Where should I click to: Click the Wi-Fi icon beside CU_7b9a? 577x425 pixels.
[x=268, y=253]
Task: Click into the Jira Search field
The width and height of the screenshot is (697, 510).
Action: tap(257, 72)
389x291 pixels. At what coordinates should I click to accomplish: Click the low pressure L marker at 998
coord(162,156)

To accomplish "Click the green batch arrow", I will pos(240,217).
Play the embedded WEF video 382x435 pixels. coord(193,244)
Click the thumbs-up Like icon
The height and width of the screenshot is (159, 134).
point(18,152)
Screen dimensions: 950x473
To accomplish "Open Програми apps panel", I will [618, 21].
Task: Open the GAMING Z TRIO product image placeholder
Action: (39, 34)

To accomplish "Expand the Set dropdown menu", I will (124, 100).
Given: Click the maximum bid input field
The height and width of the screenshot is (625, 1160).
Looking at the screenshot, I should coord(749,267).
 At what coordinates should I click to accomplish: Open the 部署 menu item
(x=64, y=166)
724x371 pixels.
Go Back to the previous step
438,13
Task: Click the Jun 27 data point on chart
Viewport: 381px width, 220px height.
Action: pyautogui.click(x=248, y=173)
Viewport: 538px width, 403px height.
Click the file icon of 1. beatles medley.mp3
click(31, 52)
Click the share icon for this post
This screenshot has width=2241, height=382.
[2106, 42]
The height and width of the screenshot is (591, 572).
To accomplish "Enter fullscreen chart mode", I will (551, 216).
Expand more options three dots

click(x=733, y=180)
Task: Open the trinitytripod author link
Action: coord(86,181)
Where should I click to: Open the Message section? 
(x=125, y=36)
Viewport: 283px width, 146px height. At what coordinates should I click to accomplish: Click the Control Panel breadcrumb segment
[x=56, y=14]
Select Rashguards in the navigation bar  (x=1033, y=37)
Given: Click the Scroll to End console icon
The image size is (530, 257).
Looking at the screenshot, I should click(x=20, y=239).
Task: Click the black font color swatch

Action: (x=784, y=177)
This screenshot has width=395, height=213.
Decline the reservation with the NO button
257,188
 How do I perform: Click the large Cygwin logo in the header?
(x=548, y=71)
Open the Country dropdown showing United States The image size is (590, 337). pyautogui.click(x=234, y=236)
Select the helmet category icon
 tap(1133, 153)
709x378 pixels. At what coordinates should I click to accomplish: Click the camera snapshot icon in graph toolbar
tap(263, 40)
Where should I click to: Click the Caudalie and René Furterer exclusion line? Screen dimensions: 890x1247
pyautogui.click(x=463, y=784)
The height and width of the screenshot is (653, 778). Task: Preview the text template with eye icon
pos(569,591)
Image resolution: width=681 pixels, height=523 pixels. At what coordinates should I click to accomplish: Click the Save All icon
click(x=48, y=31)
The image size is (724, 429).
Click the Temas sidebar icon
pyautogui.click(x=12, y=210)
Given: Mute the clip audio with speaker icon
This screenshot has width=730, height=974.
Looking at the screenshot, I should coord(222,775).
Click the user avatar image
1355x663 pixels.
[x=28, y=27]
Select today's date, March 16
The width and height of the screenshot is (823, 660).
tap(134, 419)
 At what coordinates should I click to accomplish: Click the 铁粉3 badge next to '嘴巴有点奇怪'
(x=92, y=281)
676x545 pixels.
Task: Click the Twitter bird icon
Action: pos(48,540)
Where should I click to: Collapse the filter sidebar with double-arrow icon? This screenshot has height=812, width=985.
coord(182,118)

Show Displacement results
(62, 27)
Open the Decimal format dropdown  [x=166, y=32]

*DIRECTIONS FOR THIS TASK*.
Reproduce all of the records above, swapping every "Viewport" for "Window" and leaving everything else unchanged.

*SOLUTION BELOW*.
Where should I click to: Click the Wi-Fi icon beside CU_7b9a? 577x425 pixels.
[x=268, y=253]
Task: Click into the Jira Search field
The width and height of the screenshot is (697, 510).
Action: tap(257, 72)
389x291 pixels. At what coordinates should I click to accomplish: Click the low pressure L marker at 998
coord(162,156)

To accomplish "Click the green batch arrow", I will pos(240,217).
Play the embedded WEF video 382x435 pixels. coord(193,244)
Click the thumbs-up Like icon
The height and width of the screenshot is (159, 134).
point(18,152)
Screen dimensions: 950x473
To accomplish "Open Програми apps panel", I will [618, 21].
Task: Open the GAMING Z TRIO product image placeholder
Action: (39, 34)

To accomplish "Expand the Set dropdown menu", I will (124, 100).
Given: Click the maximum bid input field
The height and width of the screenshot is (625, 1160).
Looking at the screenshot, I should coord(749,267).
 At what coordinates should I click to accomplish: Open the 部署 menu item
(x=64, y=166)
724x371 pixels.
Go Back to the previous step
438,13
Task: Click the Jun 27 data point on chart
Window: 381px width, 220px height.
Action: pyautogui.click(x=248, y=173)
Window: 538px width, 403px height.
Click the file icon of 1. beatles medley.mp3
click(31, 52)
Click the share icon for this post
This screenshot has width=2241, height=382.
[2106, 42]
The height and width of the screenshot is (591, 572).
To accomplish "Enter fullscreen chart mode", I will (551, 216).
Expand more options three dots

click(x=733, y=180)
Task: Open the trinitytripod author link
Action: coord(86,181)
Where should I click to: Open the Message section? 
(x=125, y=36)
Window: 283px width, 146px height. At what coordinates should I click to accomplish: Click the Control Panel breadcrumb segment
[x=56, y=14]
Select Rashguards in the navigation bar  (x=1033, y=37)
Given: Click the Scroll to End console icon
The image size is (530, 257).
Looking at the screenshot, I should click(x=20, y=239).
Task: Click the black font color swatch

Action: (x=784, y=177)
This screenshot has width=395, height=213.
Decline the reservation with the NO button
257,188
 How do I perform: Click the large Cygwin logo in the header?
(x=548, y=71)
Open the Country dropdown showing United States The image size is (590, 337). pyautogui.click(x=234, y=236)
Select the helmet category icon
 tap(1133, 153)
709x378 pixels. At what coordinates should I click to accomplish: Click the camera snapshot icon in graph toolbar
tap(263, 40)
Where should I click to: Click the Caudalie and René Furterer exclusion line? Screen dimensions: 890x1247
pyautogui.click(x=463, y=784)
The height and width of the screenshot is (653, 778). Task: Preview the text template with eye icon
pos(569,591)
Image resolution: width=681 pixels, height=523 pixels. At what coordinates should I click to accomplish: Click the Save All icon
click(x=48, y=31)
The image size is (724, 429).
Click the Temas sidebar icon
pyautogui.click(x=12, y=210)
Given: Mute the clip audio with speaker icon
This screenshot has width=730, height=974.
Looking at the screenshot, I should coord(222,775).
Click the user avatar image
1355x663 pixels.
[x=28, y=27]
Select today's date, March 16
The width and height of the screenshot is (823, 660).
tap(134, 419)
 At what coordinates should I click to accomplish: Click the 铁粉3 badge next to '嘴巴有点奇怪'
(x=92, y=281)
676x545 pixels.
Task: Click the Twitter bird icon
Action: pos(48,540)
Where should I click to: Collapse the filter sidebar with double-arrow icon? This screenshot has height=812, width=985.
coord(182,118)

Show Displacement results
(62, 27)
Open the Decimal format dropdown  [x=166, y=32]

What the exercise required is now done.